I just hopped in my sister's car and came to work.

Now I have the hugest crush on Tu-face, this is not gist.

I can totally understand his huge flock of baby mama's- Hell even I, want a piece.

Tubaba is Yummy as * insert yummy metaphor here*

I do not fight the crush I have on him. the way I fight the crush I have on Meek.

I embrace it. Enough of that.

I was in traffic idly clicking at the seek button on the steering wheel when the most amazing thing happened

Ihe neme came on! I had no idea it was on the cd.

Yeah yeah- Im a groupie of the person not his track listings.

LOL.

So I am incredibly happy.

audit work is rounding up.

Im going to port harcourt.

LOL last night the lover sent me a picture- Turns out the wedding we attended, the photograper included us in the photo-book photo album

and he captioned it- "We are official baby!"

My lover can be cute sometimes.

My birthday is coming, at Yoga last night with tola ( whose blog change looks delish btw)

We were like OMG it has been a year since her surprise birthday party.

This year literally flew by!

Gosh.

Another year- Too many things to be thankful for.

We also spoke about something- That when you split with someone- Its normal to not want any of your friends to speak to your ex.

And she was trying to be a bigger person. and I was like- Bitch please, let us see road.

Personally speaking ( hypothetically offcourse) If I split with the lover. I do not even except any of my friends speaking to him.

I'm talking breeze treatment. ( Not like anyone speaks to him now)

But I'd expect 1000% ( yes a thousand ) loyalty on that front.

Obviously I am not a bigger person type of person. This is not something I am ashamed off, as a matter of fact, It is something I am beginning to embrace- The art of putting myself first.

I put family 1st all the time. best believe when it comes to friends- I am so exerting my self and it is something I am unapologetic about.

Anyways asides that- Something is making me incredibly happy.

And no- I'm still not ready to share.

* does a salsa spin*

Is it just me or there is something delicious about waking up next to a loved one.

And yes it is living in sin and all that- But it is so abso- fucking-lutely delicious. It makes me want to elope and never have to wake up alone ever again.

I just read the last two paragraphs. I AM a drama queen.

Who else is super happy when they make new play lists?

No one? Just me then. My  friends wedding is next week.

Still cant make up my mind about the dress. Well I have 2 dresses, but I want to make a third one.

What- I'm a work in progress. I struggle with obsession to buy/ make clothes, when the ones I have are sufficient.

But on the upside- My friends always come and cart them away. and what is left my sister colonizes.

Yes this is me rationalizing my behaviour.

I think- maybe I am becoming super impressionable.

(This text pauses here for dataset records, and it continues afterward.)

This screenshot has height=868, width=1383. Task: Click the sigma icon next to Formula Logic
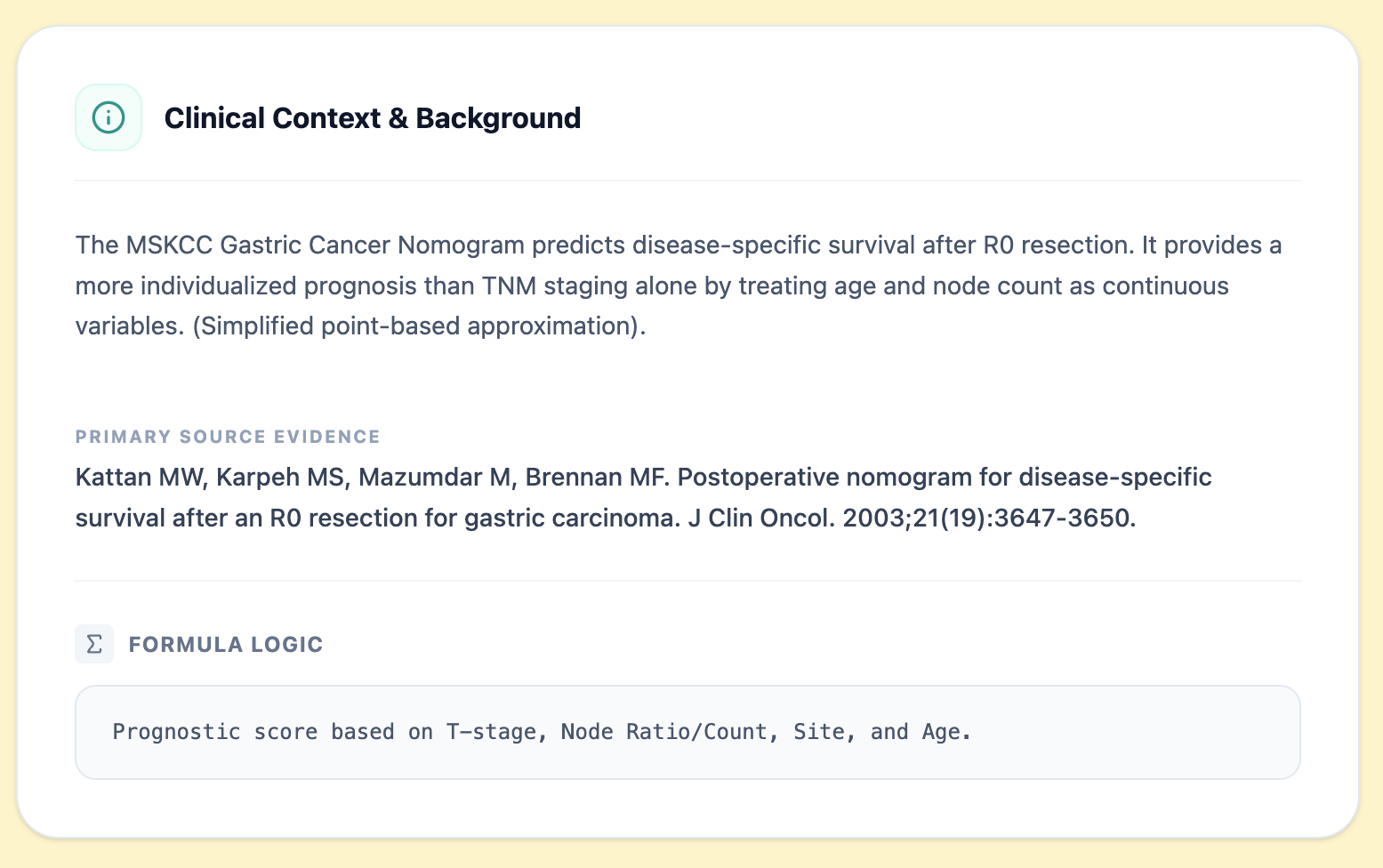coord(94,644)
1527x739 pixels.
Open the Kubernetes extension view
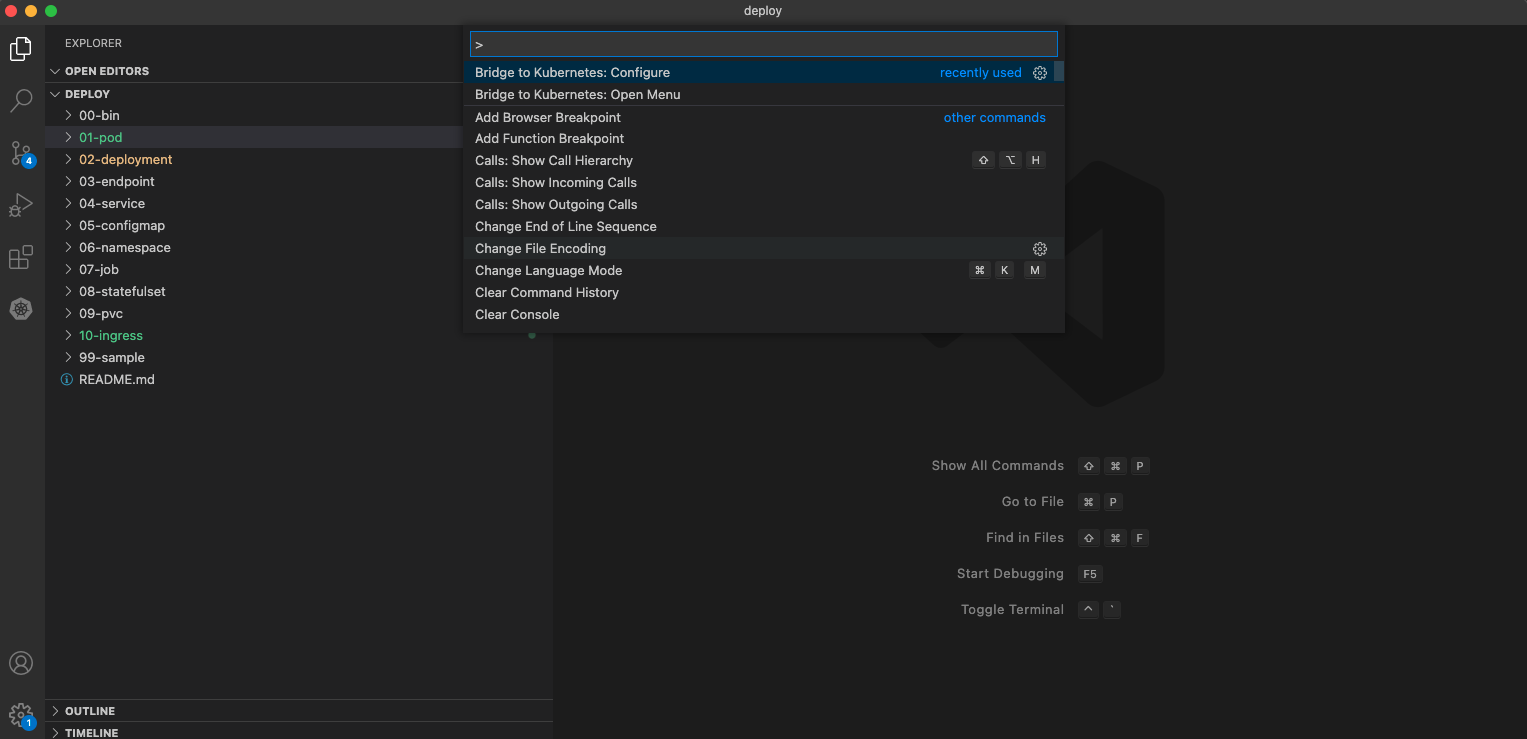[x=20, y=309]
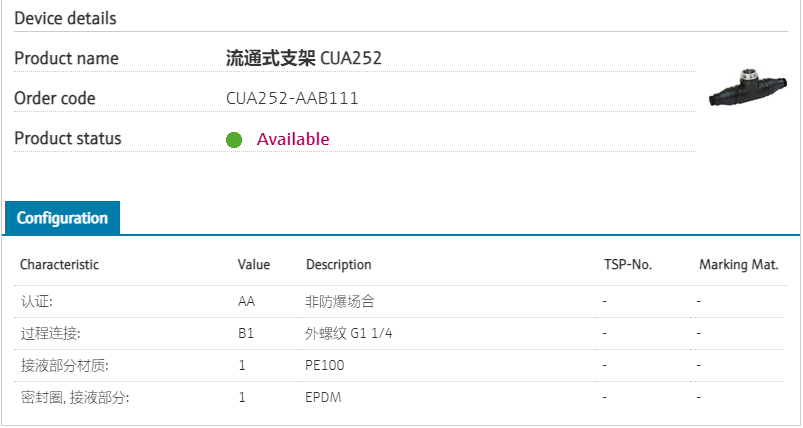Click the 外螺纹 G1 1/4 description
Screen dimensions: 803x428
tap(347, 333)
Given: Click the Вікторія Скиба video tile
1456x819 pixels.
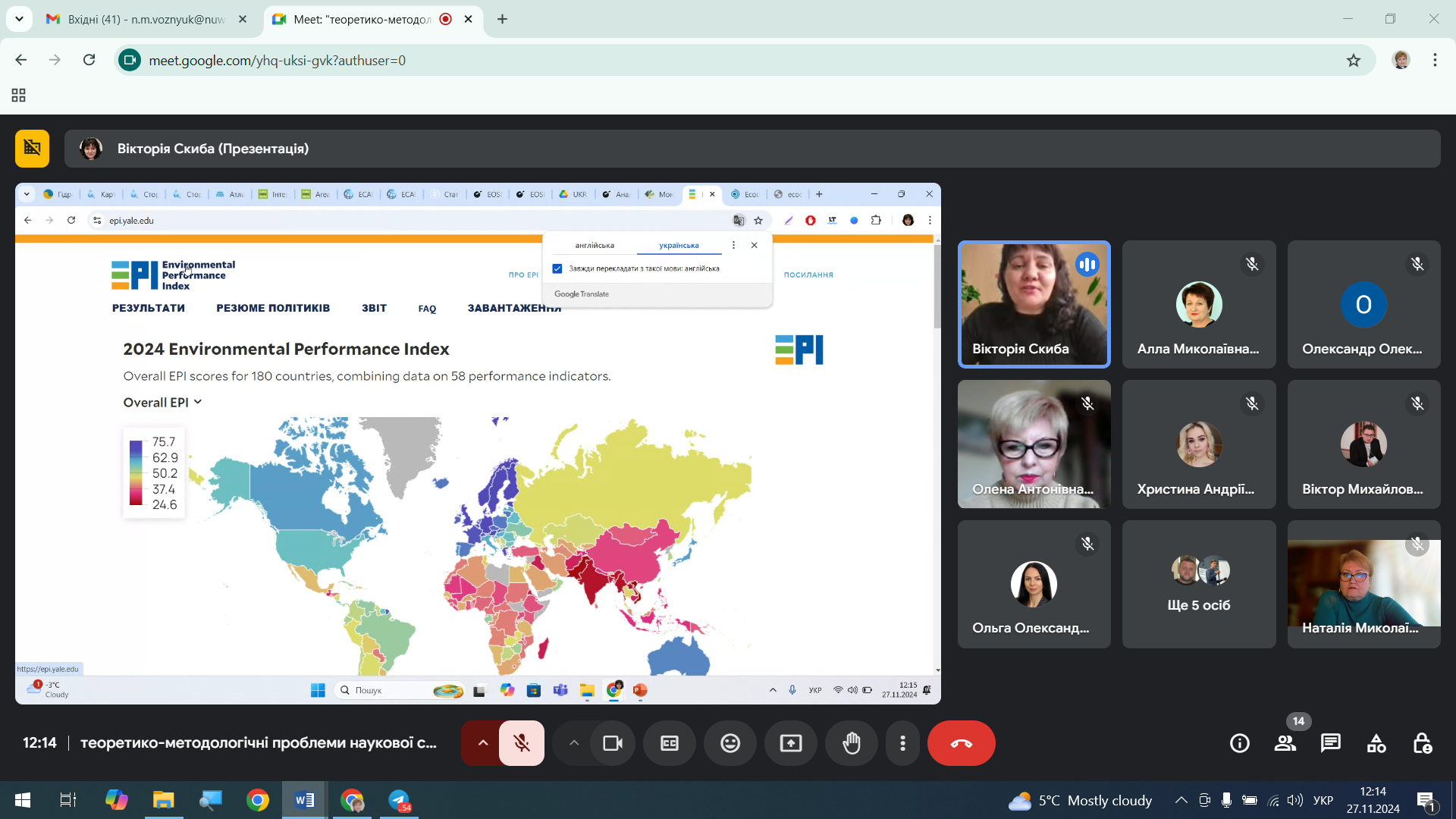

I'm watching the Tv series- necessary roughness

-STOP how do I put movies on my Ipad?

Someone should tell me. I'm desperate.

anyway so I'm beginning to think I should see a shrink.

Except I have no problems. But I am itching to be hypnotized.

Anyways I'm sure it will pass.

I need a Holiday! dear Universe- Hear me.

I have been unduly excited of late. Not complaining just observing.